1820136 Members
3379 Online
109619 Solutions
New Discussion юеВ

sql loader performance

 
Edgar_10
Frequent Advisor

sql loader performance

Hi,

I have a sql loader performance problem, the window period to complete a load of 210 files(14500 rows each) takes approx.12 hrs.
Any ideas how I could bring the load time down?

The tables being loaded to are indexed; partitioned & NOLOGGING enabled,the load method is conventional.

Thanks in advance.
17 REPLIES 17
Tom Geudens
Honored Contributor

Re: sql loader performance

Hi Dean,
I think we need more information :
- type of system
- type of database
- ...

For example, for oracle I would say to use "direct" load (and rebuild the indexes afterwards).

Regards,
Tom Geudens
A life ? Cool ! Where can I download one of those from ?
twang
Honored Contributor

Re: sql loader performance

If you want to optimize performance for SQL*Loader here are a few things
to consider (for direct and conventional paths):


o Make logical record processing efficient.

- One-to-one mapping of physical to logical records. Avoid continueif
and concatenate.

- Make it easy for the software to figure out physical record
boundaries. That is, use the file processing option string "FIX
nnn" or "VAR". If you use the default (stream mode), on most
platforms (e.g., UNIX) SQL*Loader has to scan each physical record
for the terminating newline character.


o Make field setting efficient.

Field setting is the process of mapping the "fields" in the datafile
to their corresponding columns in the database. The mapping function
is controlled by the description of the fields in the control file.
Field setting is the biggest consumer of CPU time for most loads.

- Avoid delimited fields; use positional fields. If you use
delimited fields, SQL*Loader has to scan the input data looking
for the delimiter(s)/enclosure(s). If you use positional fields,
SQL*Loader just increments a pointer to get to the next field
(very fast).

- If you are using positional fields, avoid trimming white space.
That is, use PRESERVE BLANKS.


Note that a common theme in points 1 and 2 above is to avoid scanning
the input data.


o Make conversions efficient.

There are several conversions that SQL*Loader does for you;
character set conversions and datatype conversions.

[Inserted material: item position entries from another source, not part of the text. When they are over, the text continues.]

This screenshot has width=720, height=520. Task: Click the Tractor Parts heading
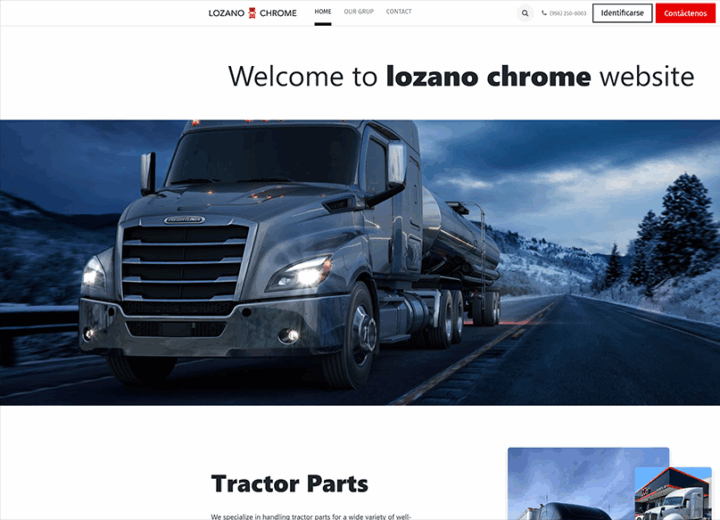(x=289, y=484)
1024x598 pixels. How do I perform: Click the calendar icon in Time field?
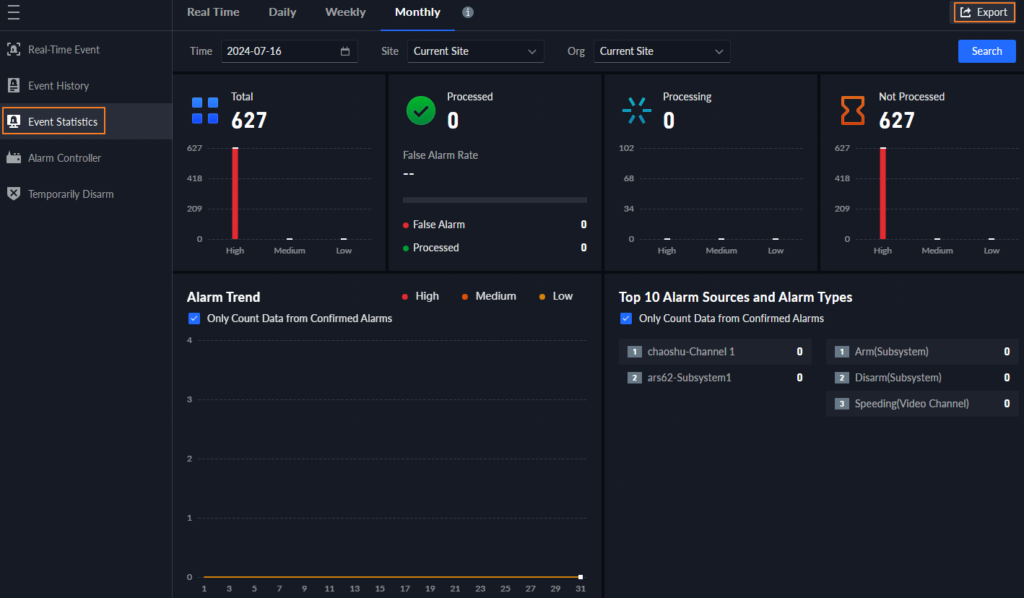click(345, 51)
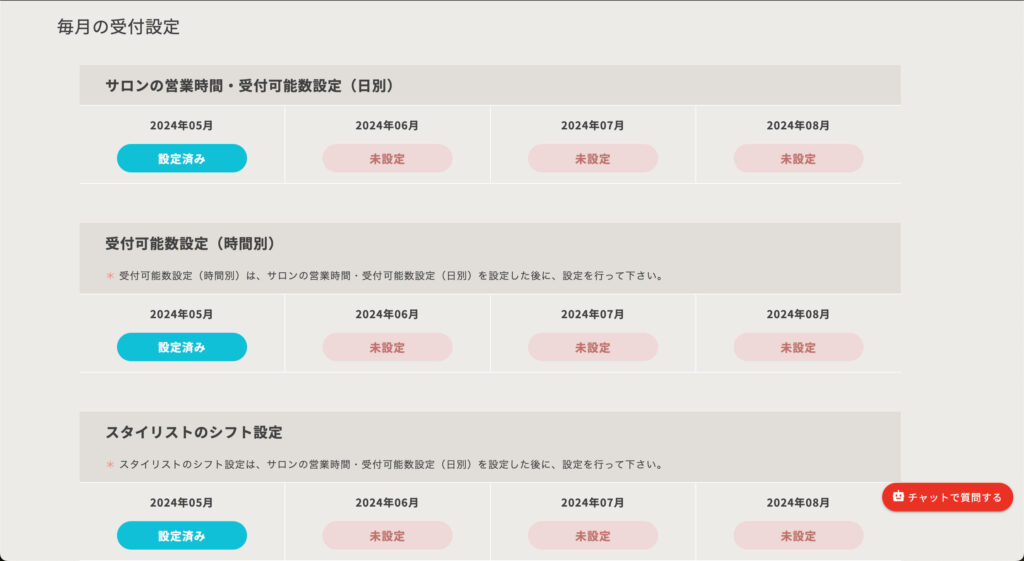The image size is (1024, 561).
Task: Open チャットで質問する chat button
Action: [947, 497]
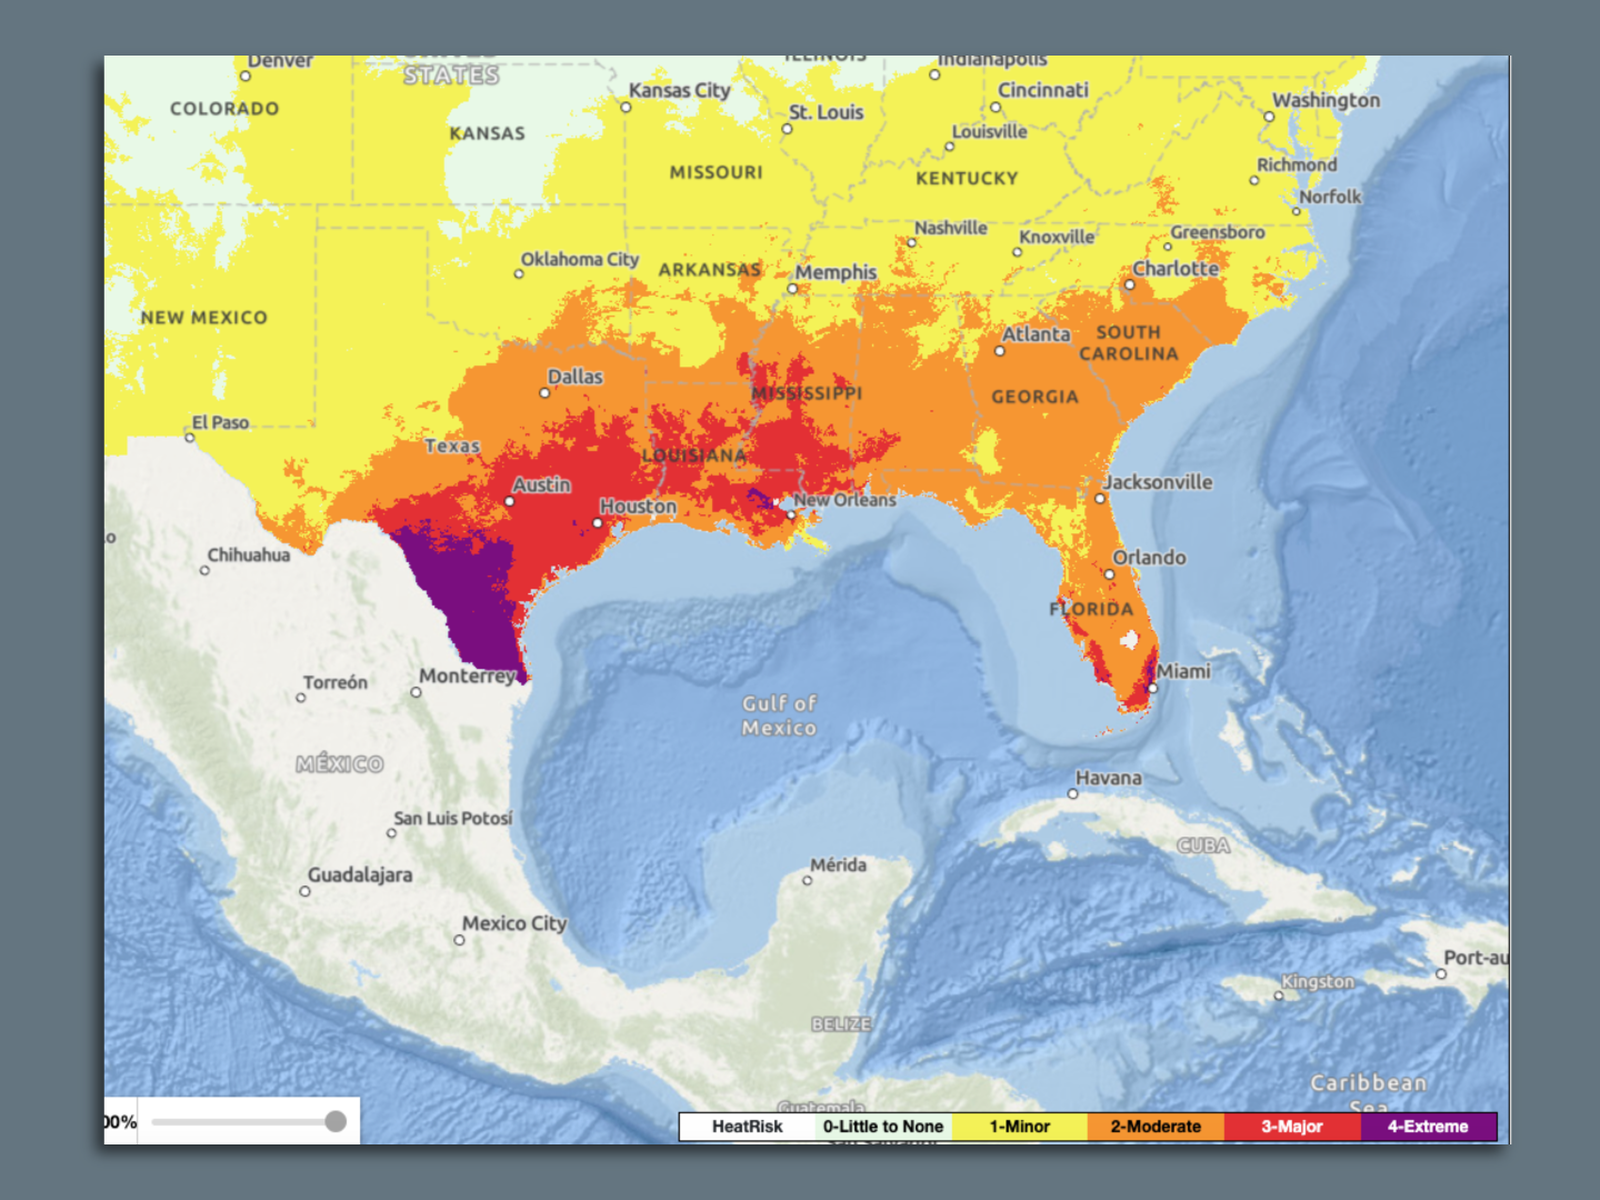Click the Oklahoma City marker dot
The height and width of the screenshot is (1200, 1600).
coord(518,274)
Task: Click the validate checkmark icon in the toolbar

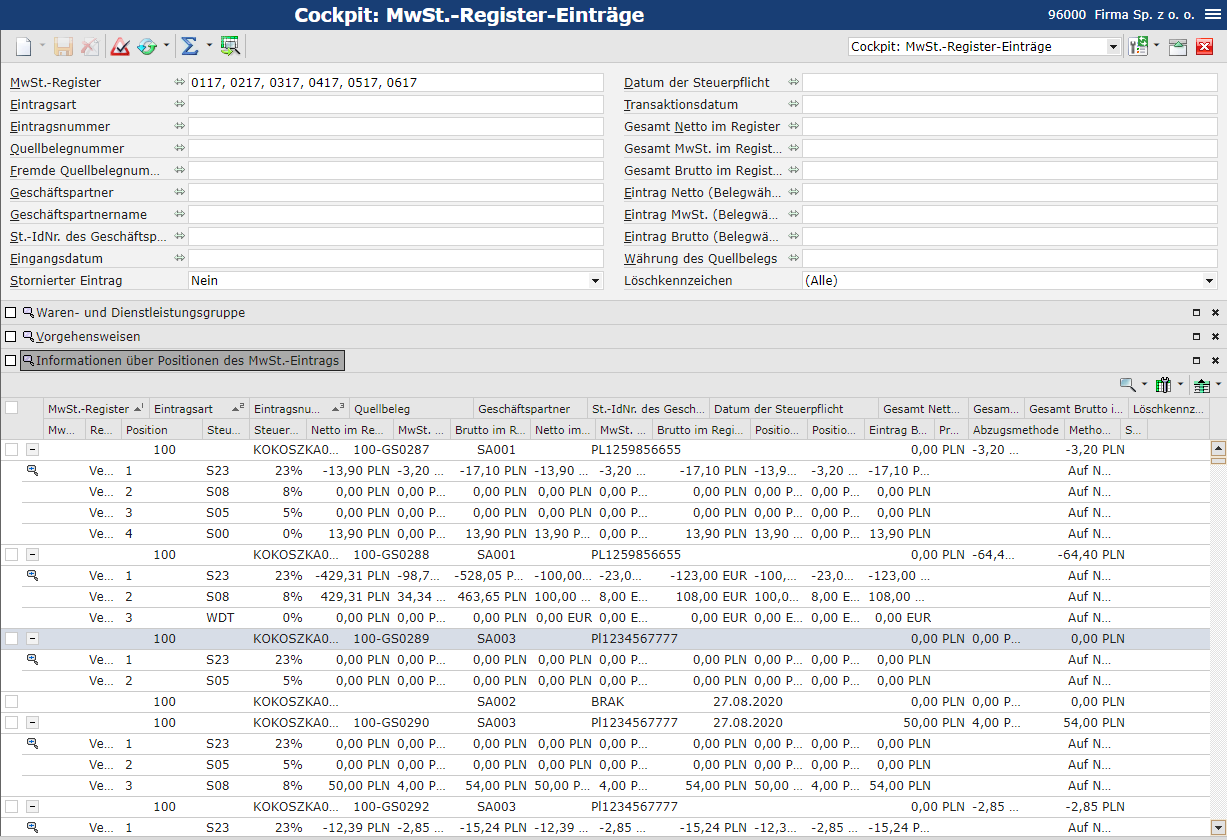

- Avoid character set conversions if you can. SQL*Loader supports
three character sets:

a) Client character set (NLS_LANG of the sqlldr process.)
b) Server character set.
c) Datafile character set.

Performance is optimized if all three are the same, most importantly
b) and c). Also, memory for character set conversion buffers is not
allocated if these are the same.

- Avoid multi-byte character sets if you can.

- As for datatype conversions (SQL*Loader datatype to database column
datatype), char to char is efficient if the same character set is in
use for the datafile and the server. That is, no conversion is fast.
Therefore, try to minimize the number of conversions that you have
to do.


o If you can, use the "unrecoverable" option on direct path loads.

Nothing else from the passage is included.